====== Source data ======

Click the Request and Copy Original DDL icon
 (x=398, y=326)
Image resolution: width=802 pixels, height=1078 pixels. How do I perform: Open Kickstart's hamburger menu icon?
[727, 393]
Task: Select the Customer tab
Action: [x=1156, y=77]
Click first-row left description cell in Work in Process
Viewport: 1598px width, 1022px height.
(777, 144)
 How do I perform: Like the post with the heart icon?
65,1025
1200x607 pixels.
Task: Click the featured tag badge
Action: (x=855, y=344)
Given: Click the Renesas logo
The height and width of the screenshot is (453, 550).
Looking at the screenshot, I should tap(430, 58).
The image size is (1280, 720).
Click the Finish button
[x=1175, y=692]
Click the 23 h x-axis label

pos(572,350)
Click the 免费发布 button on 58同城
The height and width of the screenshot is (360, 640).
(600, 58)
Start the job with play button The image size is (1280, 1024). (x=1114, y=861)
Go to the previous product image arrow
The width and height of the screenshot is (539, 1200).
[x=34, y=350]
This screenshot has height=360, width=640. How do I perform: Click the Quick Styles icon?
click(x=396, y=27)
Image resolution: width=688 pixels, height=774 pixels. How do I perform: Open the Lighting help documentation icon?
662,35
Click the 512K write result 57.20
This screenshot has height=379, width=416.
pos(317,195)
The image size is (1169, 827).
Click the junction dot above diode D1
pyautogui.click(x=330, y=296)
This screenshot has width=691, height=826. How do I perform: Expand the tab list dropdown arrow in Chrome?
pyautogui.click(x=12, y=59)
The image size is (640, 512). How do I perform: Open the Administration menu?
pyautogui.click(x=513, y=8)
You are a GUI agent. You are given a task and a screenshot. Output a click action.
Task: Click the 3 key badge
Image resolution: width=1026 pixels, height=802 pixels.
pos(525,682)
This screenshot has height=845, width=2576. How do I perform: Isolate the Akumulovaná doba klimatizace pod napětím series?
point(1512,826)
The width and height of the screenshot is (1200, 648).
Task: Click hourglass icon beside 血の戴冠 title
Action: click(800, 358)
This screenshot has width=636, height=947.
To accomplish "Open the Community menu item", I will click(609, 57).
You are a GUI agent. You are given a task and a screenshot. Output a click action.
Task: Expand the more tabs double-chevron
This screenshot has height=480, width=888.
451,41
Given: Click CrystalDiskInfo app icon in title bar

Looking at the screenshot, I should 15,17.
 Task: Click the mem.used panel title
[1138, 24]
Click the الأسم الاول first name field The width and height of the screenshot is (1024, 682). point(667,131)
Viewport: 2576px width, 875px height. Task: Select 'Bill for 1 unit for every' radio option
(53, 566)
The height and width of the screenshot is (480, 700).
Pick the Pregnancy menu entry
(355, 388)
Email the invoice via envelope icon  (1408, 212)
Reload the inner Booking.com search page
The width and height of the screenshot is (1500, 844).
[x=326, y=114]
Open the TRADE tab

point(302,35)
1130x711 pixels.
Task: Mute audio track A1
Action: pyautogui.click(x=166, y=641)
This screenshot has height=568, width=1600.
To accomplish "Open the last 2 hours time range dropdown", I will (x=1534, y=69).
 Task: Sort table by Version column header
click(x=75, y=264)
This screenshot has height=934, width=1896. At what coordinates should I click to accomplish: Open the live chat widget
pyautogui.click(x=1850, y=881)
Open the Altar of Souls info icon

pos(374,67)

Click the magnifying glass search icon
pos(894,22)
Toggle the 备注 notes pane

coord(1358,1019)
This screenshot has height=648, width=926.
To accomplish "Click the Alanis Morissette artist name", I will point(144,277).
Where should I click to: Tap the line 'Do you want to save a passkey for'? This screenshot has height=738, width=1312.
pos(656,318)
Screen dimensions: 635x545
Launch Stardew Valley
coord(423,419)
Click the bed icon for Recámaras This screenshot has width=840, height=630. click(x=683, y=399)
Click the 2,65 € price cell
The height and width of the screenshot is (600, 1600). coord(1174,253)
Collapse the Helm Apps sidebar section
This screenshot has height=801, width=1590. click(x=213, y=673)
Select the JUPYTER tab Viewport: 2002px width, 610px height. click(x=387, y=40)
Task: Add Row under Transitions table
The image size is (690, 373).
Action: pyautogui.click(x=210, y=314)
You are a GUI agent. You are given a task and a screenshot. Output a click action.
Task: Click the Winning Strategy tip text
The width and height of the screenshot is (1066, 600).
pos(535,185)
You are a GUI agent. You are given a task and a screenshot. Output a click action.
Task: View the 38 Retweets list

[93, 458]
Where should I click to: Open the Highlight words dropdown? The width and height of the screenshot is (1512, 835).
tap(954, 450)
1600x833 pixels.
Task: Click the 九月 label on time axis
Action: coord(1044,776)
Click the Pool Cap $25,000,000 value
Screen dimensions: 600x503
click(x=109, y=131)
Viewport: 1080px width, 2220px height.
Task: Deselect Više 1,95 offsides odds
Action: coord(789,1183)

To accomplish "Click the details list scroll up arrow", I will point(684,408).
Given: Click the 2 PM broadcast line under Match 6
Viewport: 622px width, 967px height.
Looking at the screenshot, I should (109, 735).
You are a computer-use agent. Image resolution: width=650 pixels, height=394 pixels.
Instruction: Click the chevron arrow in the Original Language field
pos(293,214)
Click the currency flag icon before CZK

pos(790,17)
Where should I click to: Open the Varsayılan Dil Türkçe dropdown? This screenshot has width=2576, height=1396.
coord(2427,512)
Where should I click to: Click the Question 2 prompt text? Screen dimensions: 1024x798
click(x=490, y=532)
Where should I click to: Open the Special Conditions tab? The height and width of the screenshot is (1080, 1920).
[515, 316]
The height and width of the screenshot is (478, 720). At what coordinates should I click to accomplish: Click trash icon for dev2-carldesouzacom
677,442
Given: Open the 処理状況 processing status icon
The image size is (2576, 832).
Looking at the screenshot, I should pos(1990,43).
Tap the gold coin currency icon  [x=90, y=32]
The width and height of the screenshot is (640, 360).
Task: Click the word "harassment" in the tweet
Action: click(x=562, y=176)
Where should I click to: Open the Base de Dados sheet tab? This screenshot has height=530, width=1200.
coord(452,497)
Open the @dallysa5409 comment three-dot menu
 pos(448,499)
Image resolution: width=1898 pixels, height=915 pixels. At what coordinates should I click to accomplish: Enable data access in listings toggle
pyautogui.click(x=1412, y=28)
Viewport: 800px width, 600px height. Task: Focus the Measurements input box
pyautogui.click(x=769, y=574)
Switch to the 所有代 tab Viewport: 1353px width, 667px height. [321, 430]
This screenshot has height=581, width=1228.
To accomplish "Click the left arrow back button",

======

The problem: Exactly as written above, copy out all the records.

Solution below:
Click the Request and Copy Original DDL icon
 (x=398, y=326)
Image resolution: width=802 pixels, height=1078 pixels. How do I perform: Open Kickstart's hamburger menu icon?
[727, 393]
Task: Select the Customer tab
Action: [x=1156, y=77]
Click first-row left description cell in Work in Process
Viewport: 1598px width, 1022px height.
(777, 144)
 How do I perform: Like the post with the heart icon?
65,1025
1200x607 pixels.
Task: Click the featured tag badge
Action: (x=855, y=344)
Given: Click the Renesas logo
The height and width of the screenshot is (453, 550).
Looking at the screenshot, I should tap(430, 58).
The image size is (1280, 720).
Click the Finish button
[x=1175, y=692]
Click the 23 h x-axis label

pos(572,350)
Click the 免费发布 button on 58同城
The height and width of the screenshot is (360, 640).
(600, 58)
Start the job with play button The image size is (1280, 1024). (x=1114, y=861)
Go to the previous product image arrow
The width and height of the screenshot is (539, 1200).
[x=34, y=350]
This screenshot has height=360, width=640. How do I perform: Click the Quick Styles icon?
click(x=396, y=27)
Image resolution: width=688 pixels, height=774 pixels. How do I perform: Open the Lighting help documentation icon?
662,35
Click the 512K write result 57.20
This screenshot has height=379, width=416.
pos(317,195)
The image size is (1169, 827).
Click the junction dot above diode D1
pyautogui.click(x=330, y=296)
This screenshot has width=691, height=826. How do I perform: Expand the tab list dropdown arrow in Chrome?
pyautogui.click(x=12, y=59)
The image size is (640, 512). How do I perform: Open the Administration menu?
pyautogui.click(x=513, y=8)
You are a GUI agent. You are given a task and a screenshot. Output a click action.
Task: Click the 3 key badge
Image resolution: width=1026 pixels, height=802 pixels.
pos(525,682)
This screenshot has height=845, width=2576. How do I perform: Isolate the Akumulovaná doba klimatizace pod napětím series?
point(1512,826)
The width and height of the screenshot is (1200, 648).
Task: Click hourglass icon beside 血の戴冠 title
Action: click(800, 358)
This screenshot has width=636, height=947.
To accomplish "Open the Community menu item", I will click(609, 57).
You are a GUI agent. You are given a task and a screenshot. Output a click action.
Task: Expand the more tabs double-chevron
This screenshot has height=480, width=888.
451,41
Given: Click CrystalDiskInfo app icon in title bar

Looking at the screenshot, I should 15,17.
 Task: Click the mem.used panel title
[1138, 24]
Click the الأسم الاول first name field The width and height of the screenshot is (1024, 682). point(667,131)
Viewport: 2576px width, 875px height. Task: Select 'Bill for 1 unit for every' radio option
(53, 566)
The height and width of the screenshot is (480, 700).
Pick the Pregnancy menu entry
(355, 388)
Email the invoice via envelope icon  (1408, 212)
Reload the inner Booking.com search page
The width and height of the screenshot is (1500, 844).
[x=326, y=114]
Open the TRADE tab

point(302,35)
1130x711 pixels.
Task: Mute audio track A1
Action: pyautogui.click(x=166, y=641)
This screenshot has height=568, width=1600.
To accomplish "Open the last 2 hours time range dropdown", I will (x=1534, y=69).
 Task: Sort table by Version column header
click(x=75, y=264)
This screenshot has height=934, width=1896. At what coordinates should I click to accomplish: Open the live chat widget
pyautogui.click(x=1850, y=881)
Open the Altar of Souls info icon

pos(374,67)

Click the magnifying glass search icon
pos(894,22)
Toggle the 备注 notes pane

coord(1358,1019)
This screenshot has height=648, width=926.
To accomplish "Click the Alanis Morissette artist name", I will point(144,277).
Where should I click to: Tap the line 'Do you want to save a passkey for'? This screenshot has height=738, width=1312.
pos(656,318)
Screen dimensions: 635x545
Launch Stardew Valley
coord(423,419)
Click the bed icon for Recámaras This screenshot has width=840, height=630. click(x=683, y=399)
Click the 2,65 € price cell
The height and width of the screenshot is (600, 1600). coord(1174,253)
Collapse the Helm Apps sidebar section
This screenshot has height=801, width=1590. click(x=213, y=673)
Select the JUPYTER tab Viewport: 2002px width, 610px height. click(x=387, y=40)
Task: Add Row under Transitions table
The image size is (690, 373).
Action: pyautogui.click(x=210, y=314)
You are a GUI agent. You are given a task and a screenshot. Output a click action.
Task: Click the Winning Strategy tip text
The width and height of the screenshot is (1066, 600).
pos(535,185)
You are a GUI agent. You are given a task and a screenshot. Output a click action.
Task: View the 38 Retweets list

[93, 458]
Where should I click to: Open the Highlight words dropdown? The width and height of the screenshot is (1512, 835).
tap(954, 450)
1600x833 pixels.
Task: Click the 九月 label on time axis
Action: coord(1044,776)
Click the Pool Cap $25,000,000 value
Screen dimensions: 600x503
click(x=109, y=131)
Viewport: 1080px width, 2220px height.
Task: Deselect Više 1,95 offsides odds
Action: coord(789,1183)

To accomplish "Click the details list scroll up arrow", I will point(684,408).
Given: Click the 2 PM broadcast line under Match 6
Viewport: 622px width, 967px height.
Looking at the screenshot, I should (109, 735).
You are a computer-use agent. Image resolution: width=650 pixels, height=394 pixels.
Instruction: Click the chevron arrow in the Original Language field
pos(293,214)
Click the currency flag icon before CZK

pos(790,17)
Where should I click to: Open the Varsayılan Dil Türkçe dropdown? This screenshot has width=2576, height=1396.
coord(2427,512)
Where should I click to: Click the Question 2 prompt text? Screen dimensions: 1024x798
click(x=490, y=532)
Where should I click to: Open the Special Conditions tab? The height and width of the screenshot is (1080, 1920).
[515, 316]
The height and width of the screenshot is (478, 720). At what coordinates should I click to accomplish: Click trash icon for dev2-carldesouzacom
677,442
Given: Open the 処理状況 processing status icon
The image size is (2576, 832).
Looking at the screenshot, I should pos(1990,43).
Tap the gold coin currency icon  [x=90, y=32]
The width and height of the screenshot is (640, 360).
Task: Click the word "harassment" in the tweet
Action: click(x=562, y=176)
Where should I click to: Open the Base de Dados sheet tab? This screenshot has height=530, width=1200.
coord(452,497)
Open the @dallysa5409 comment three-dot menu
 pos(448,499)
Image resolution: width=1898 pixels, height=915 pixels. At what coordinates should I click to accomplish: Enable data access in listings toggle
pyautogui.click(x=1412, y=28)
Viewport: 800px width, 600px height. Task: Focus the Measurements input box
pyautogui.click(x=769, y=574)
Switch to the 所有代 tab Viewport: 1353px width, 667px height. [321, 430]
This screenshot has height=581, width=1228.
To accomplish "Click the left arrow back button",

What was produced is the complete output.